Q. Now go on and tell me about that—A. Well, I had this Jumbo claim up at the Portland Canal, and I had located some claims on Hughes Inlet at Jedway, and I wanted to prospect them more and see if I couldn't realize on them quicker than I could on the other. And they said they were going over there to the Portland Canal——

Q. Going back to the Portland Canal?—A. Going back to the Portland Canal; and I says to them, I have some claims up there; and they said, well, we could do your work; I said, yes. And, boys, I said, I will tell you what I will do, you go up there and take care of those claims, and do the work on them, hold them, and we will just go in three and three on them; and hold them until they are sold; you can hold them anyway, and do the work until they are sold, and just divide up the money three and three. That is why I never undertook to bring suit or anything else, because I wanted to carry out my contract.

Q. Well, did they agree to that?—A. Yes, sir; that is what they agreed to do. They agreed to go up and keep—do the work on them claims. There was nothing said about re-locating, and nothing else; they were to do the work. I was very anxious about that claim because it was a mine.

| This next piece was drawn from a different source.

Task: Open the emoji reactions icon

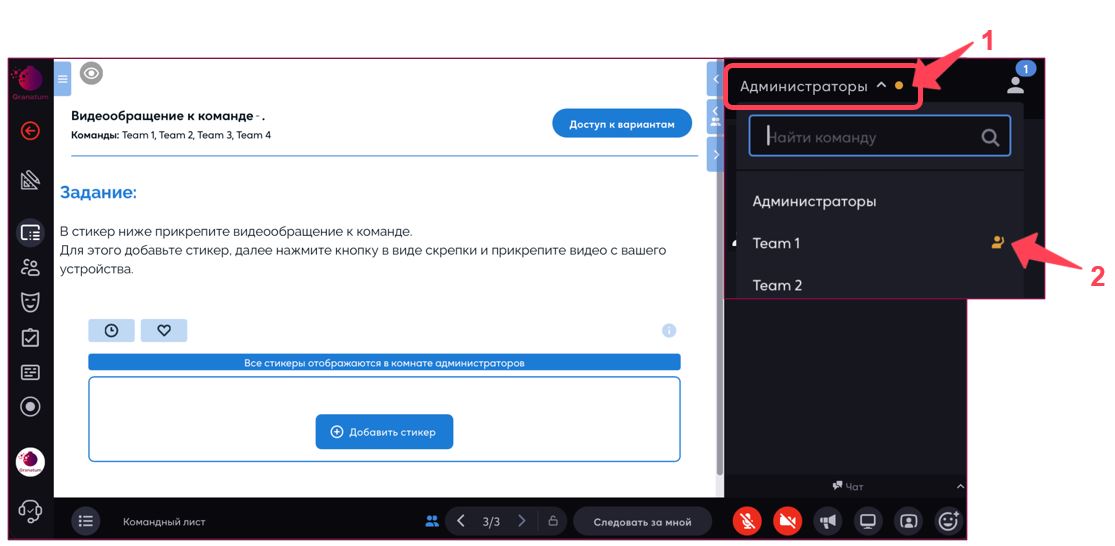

Q. What claim?—A. The Jumbo.

Q. And any talk about any claims they would add?—A. No, there was no talk about any claims that they had; I don't really think they had any at that time.

Q. But any they would take afterwards?—A. I told them anyway we wanted to hold them, they could add on to them, and make a group, and have a crown grant of them and take care of them, and when they were sold I was to retain my share, and each of them get a share.

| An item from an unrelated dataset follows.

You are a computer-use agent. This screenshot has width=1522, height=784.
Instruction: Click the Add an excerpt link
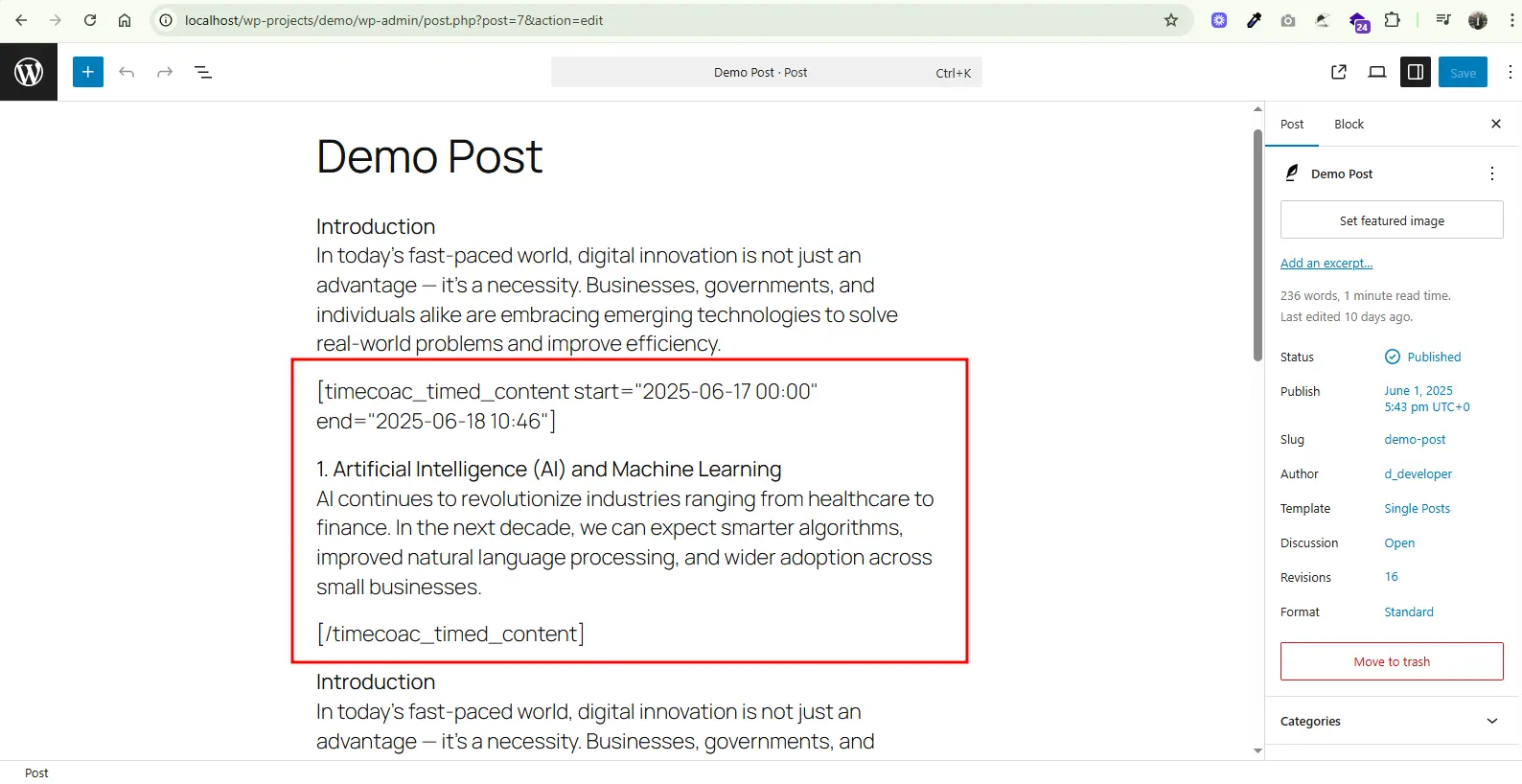click(1326, 264)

Q. Each get a share?—A. Each get a share, yes, sir, that was the agreement.

Q. And were they agreeable to that?—A. Yes, sir.

Mr. MACDONALD: Q. At the time of this conversation where you say this agreement was entered into on Queen Charlotte Islands, who were present?—A. Well, I can name a few of them, quite a few.

Q. There were a lot there, were there?—A. Yes, all the old—timers around, a good many of them. There was myself, Jack Peterson, Joe Davis, Tom Wilson, and Jimmy Lidden, I think, and McKay, quite a bunch of the boys there present.

Q. And you were just standing in a group on the beach?—A. Yes, talking to them, when we first commenced talking about it we were on the beach, you see, talking about it, and then we adjourned there and went up to this cabin of Jim Matthew's cabin, Shorty's cabin.

Q. Well, where was the bargain struck?—A. The bargain was wound up in this cabin. We wound it up there; and I called on the boys and said, Boys, you all understand this between us, and you witness this agreement, these men Shorty and Mr. Proudfoot goes over there and take care of them claims and works them, and holds them until they are sold, crown grant them or anything they like, and hold them until they are sold, and when they are sold we divide up the money even. That is why I never bothered the boys, because my contract was when this mine was sold I was to get my money, my third interest.

Q. And did all these men you have mentioned hear the contract entered into?—A. Yes.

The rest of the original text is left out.